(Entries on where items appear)
--

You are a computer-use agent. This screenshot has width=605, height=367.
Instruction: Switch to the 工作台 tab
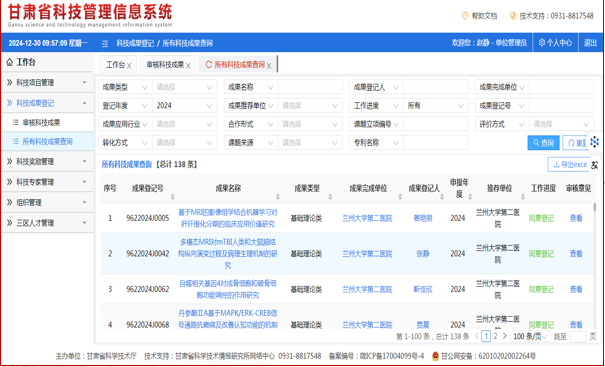[x=115, y=65]
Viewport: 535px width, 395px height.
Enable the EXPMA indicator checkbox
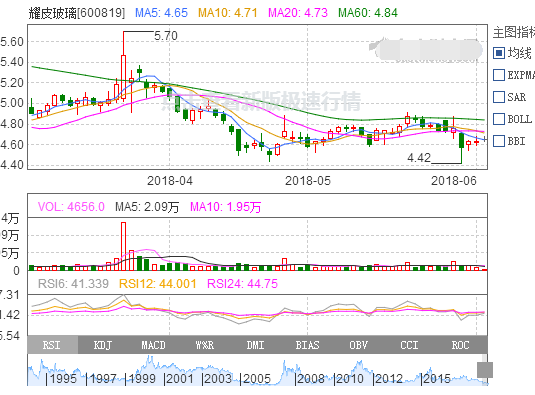click(499, 75)
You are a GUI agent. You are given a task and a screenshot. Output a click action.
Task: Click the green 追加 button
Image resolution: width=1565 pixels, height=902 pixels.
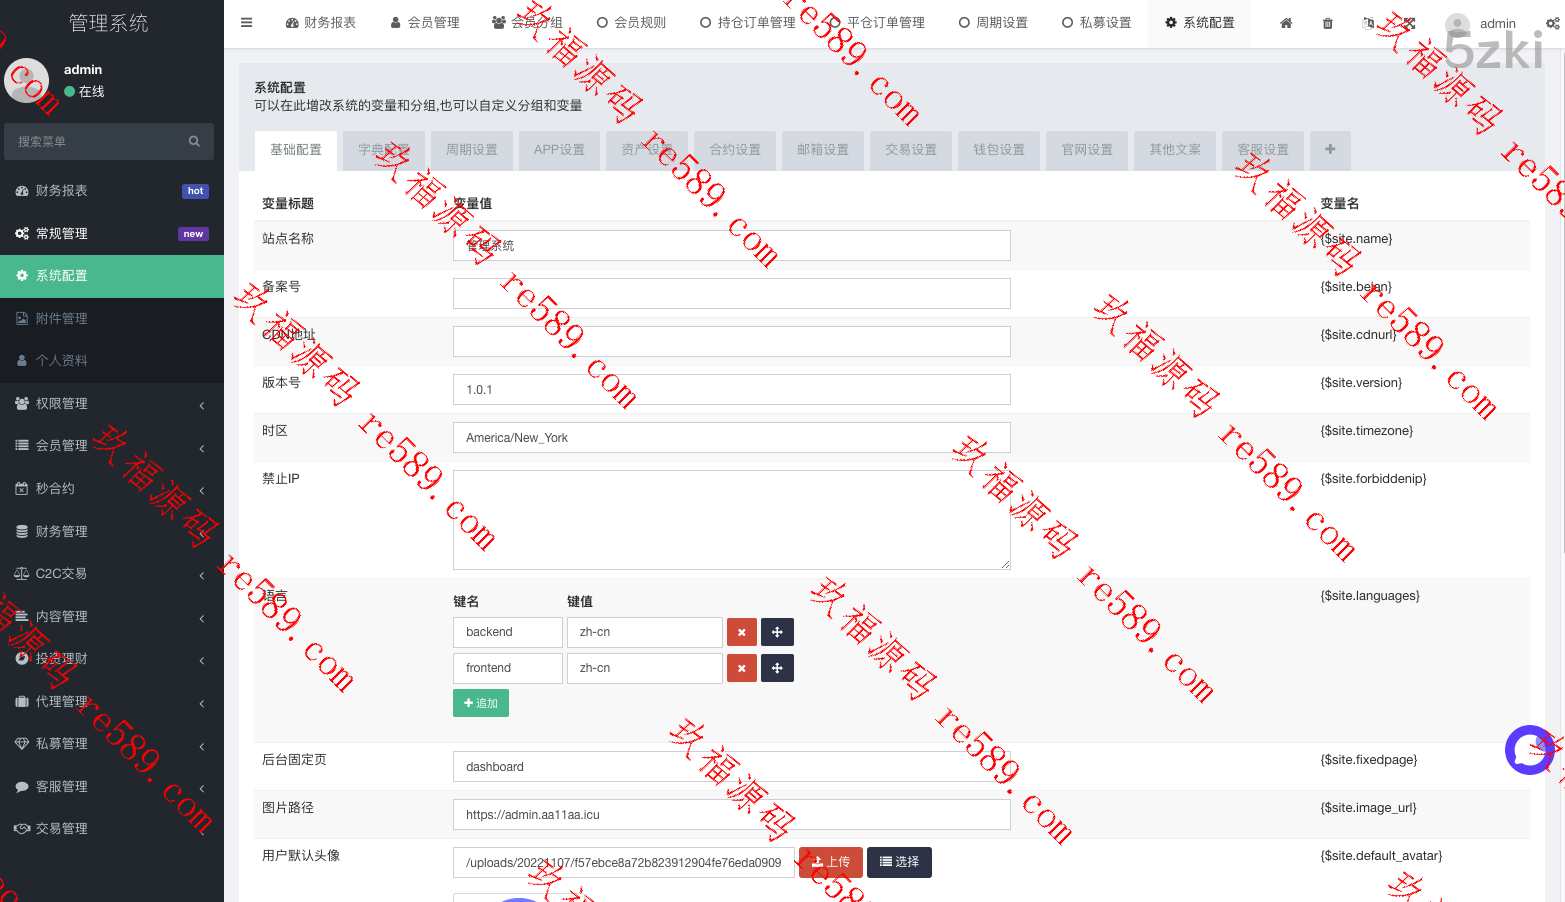point(481,704)
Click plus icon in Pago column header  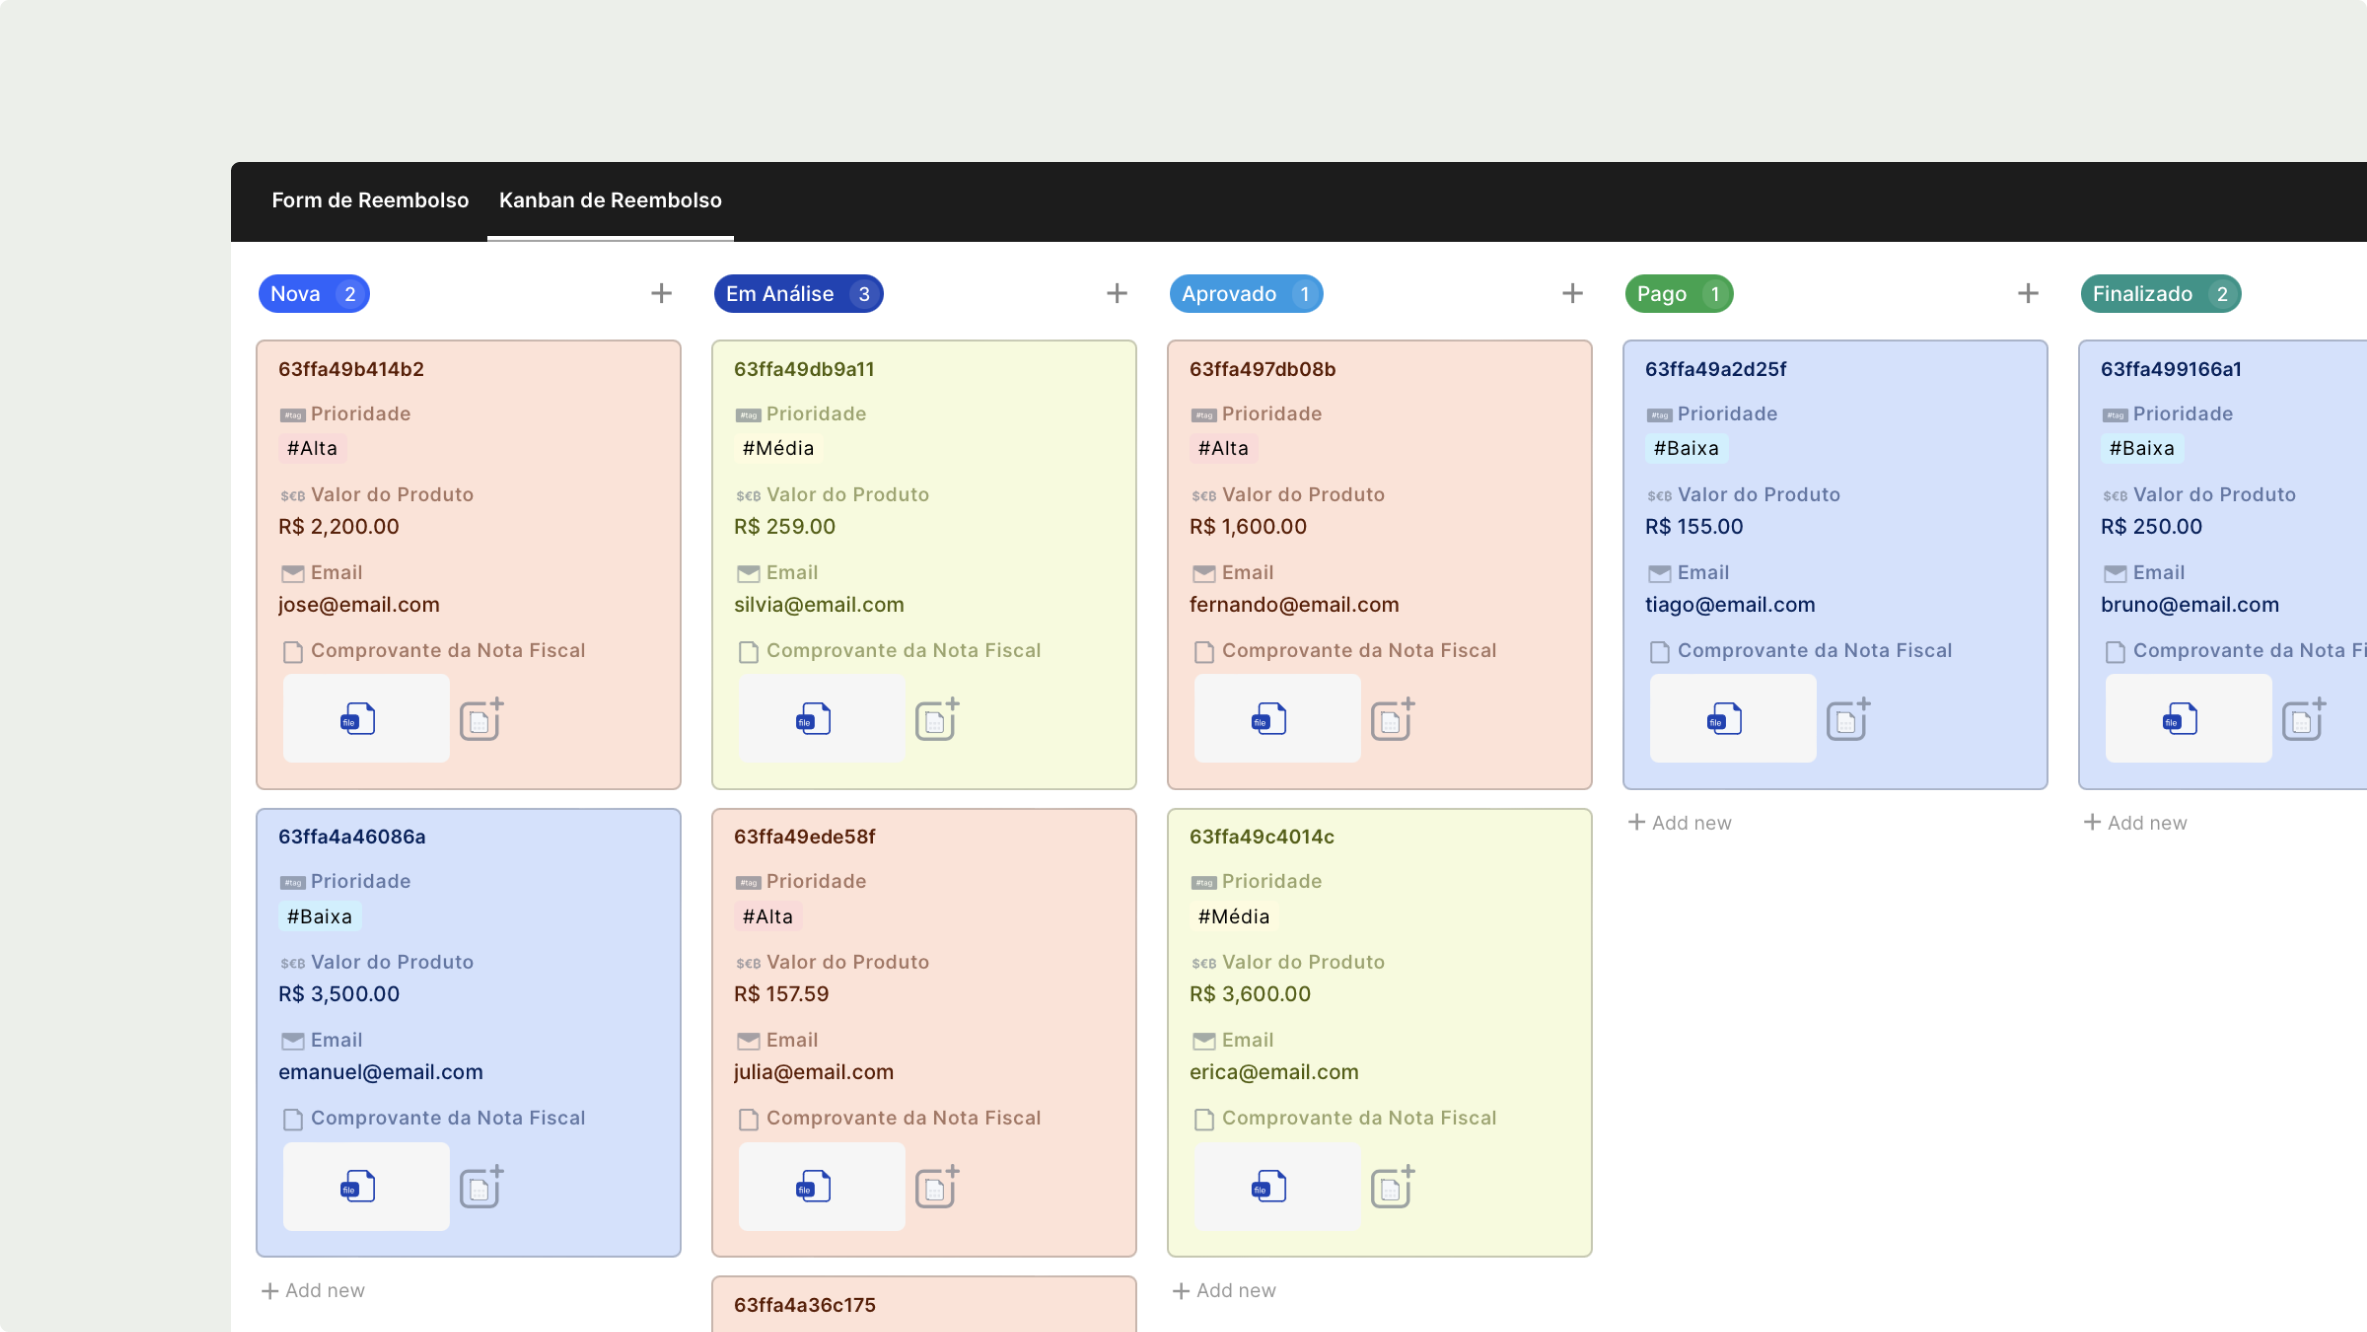2027,293
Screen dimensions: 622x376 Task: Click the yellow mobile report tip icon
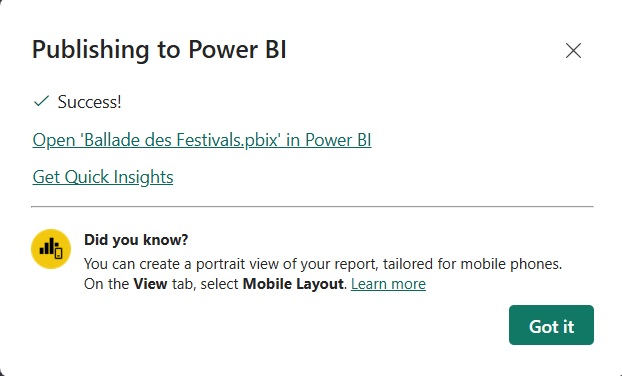tap(51, 249)
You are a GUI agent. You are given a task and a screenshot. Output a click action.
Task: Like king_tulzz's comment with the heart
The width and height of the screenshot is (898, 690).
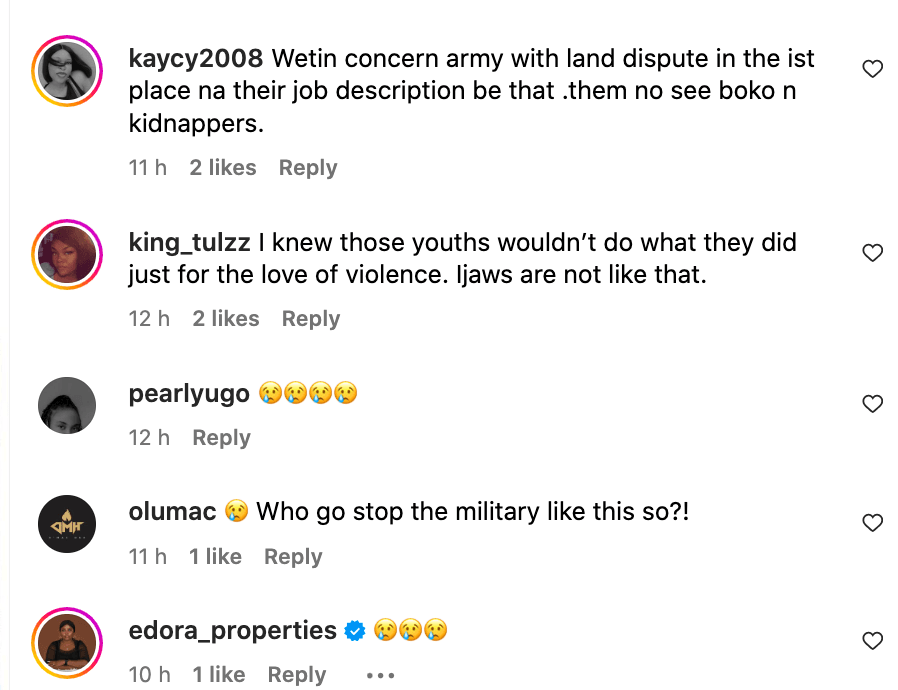point(872,253)
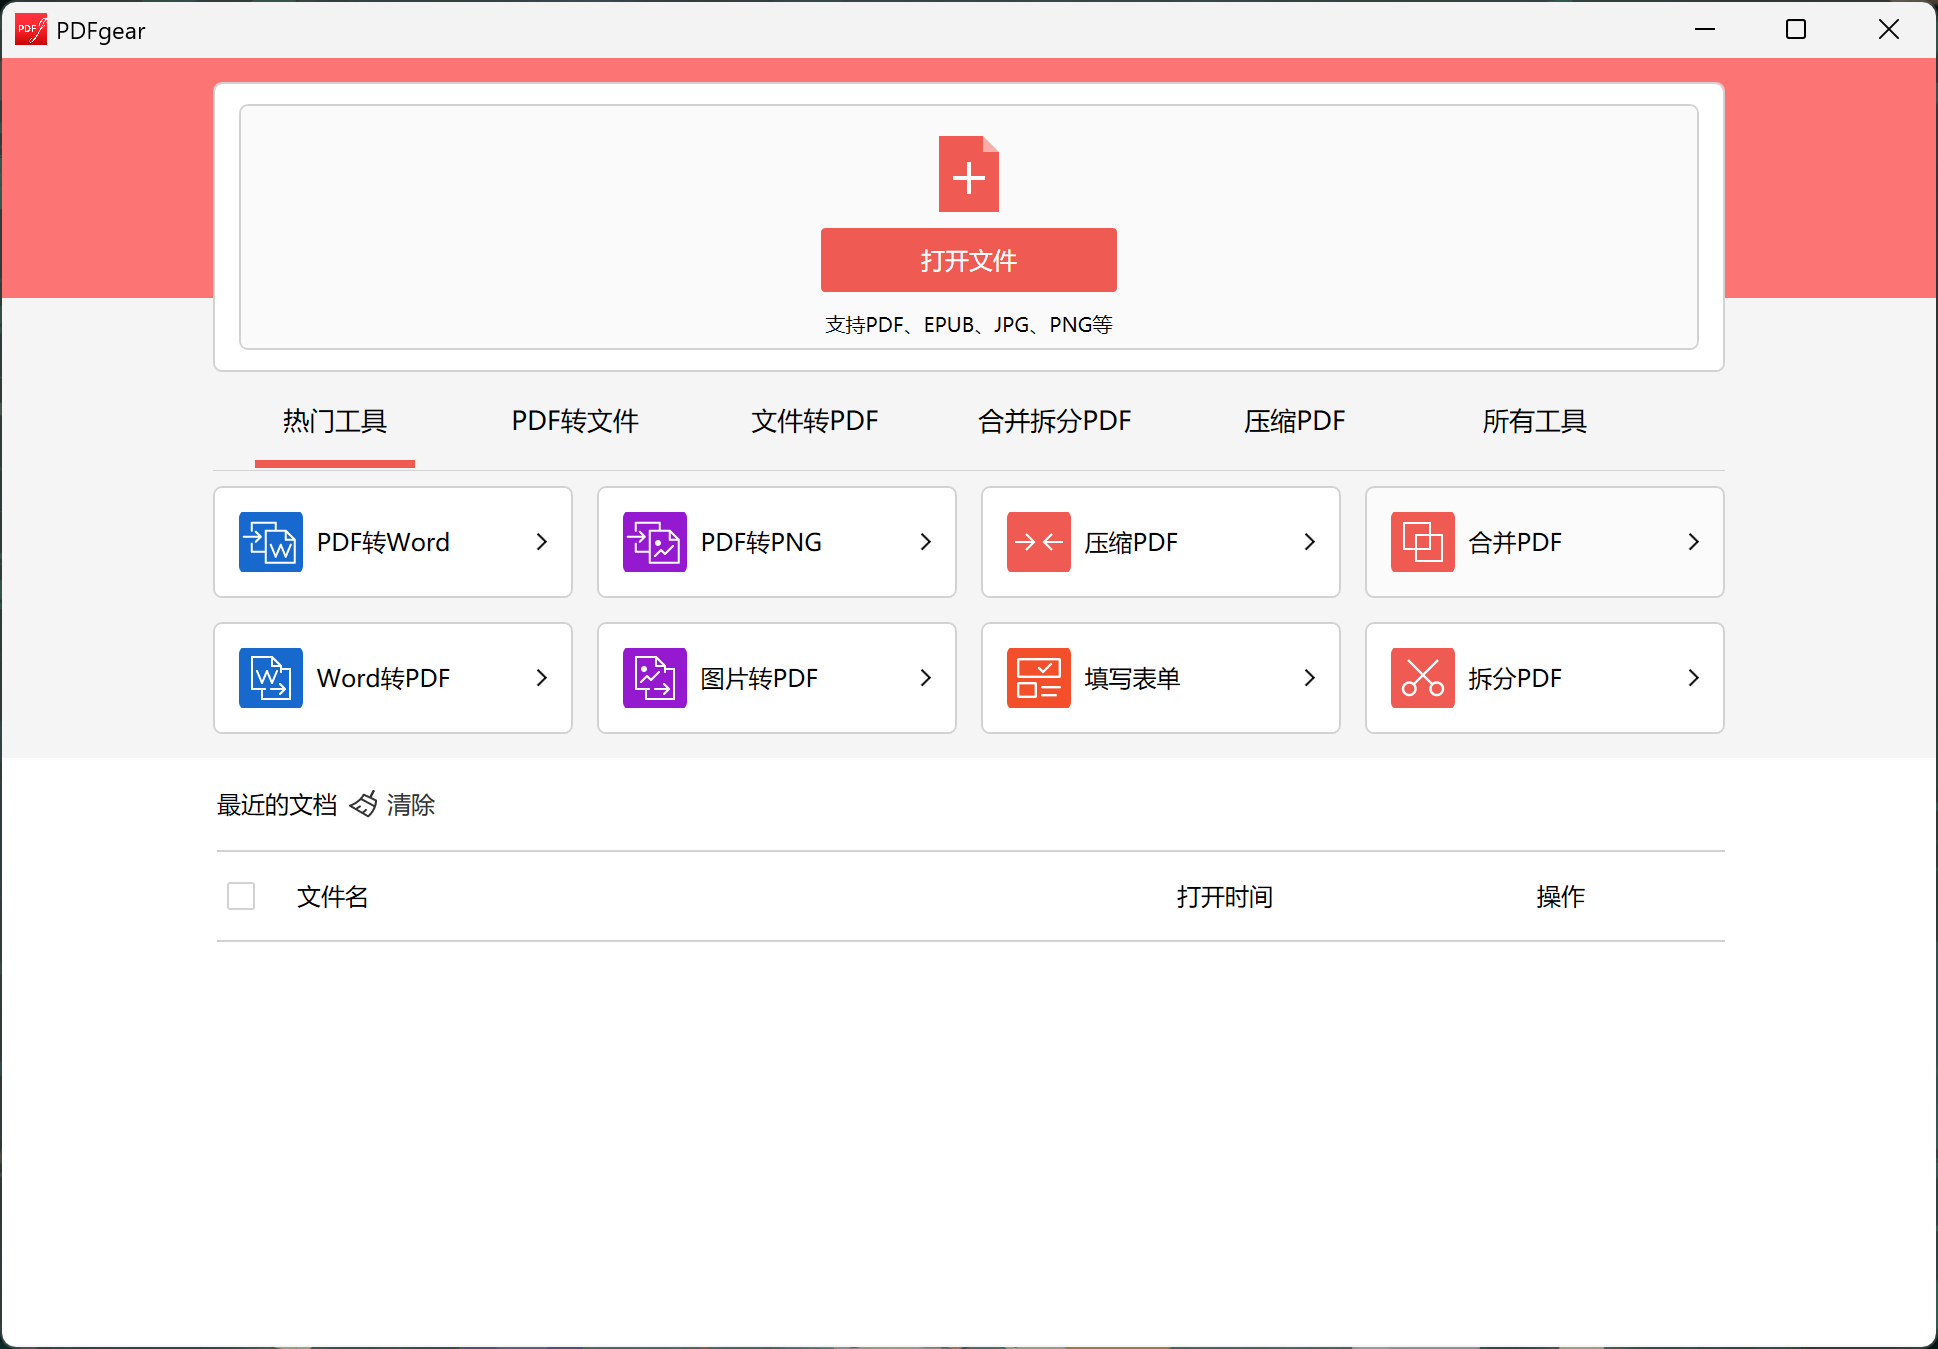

--

* REQUIRED WORK
Identify each line of the entries above that contains the string "height", and copy those lines in full.

* SOLUTION FOR THIS PROBLEM
You are a computer-use agent. This screenshot has width=605, height=367.
Viewport: 535px width, 395px height.
Image resolution: width=1565 pixels, height=902 pixels.
The width and height of the screenshot is (898, 690).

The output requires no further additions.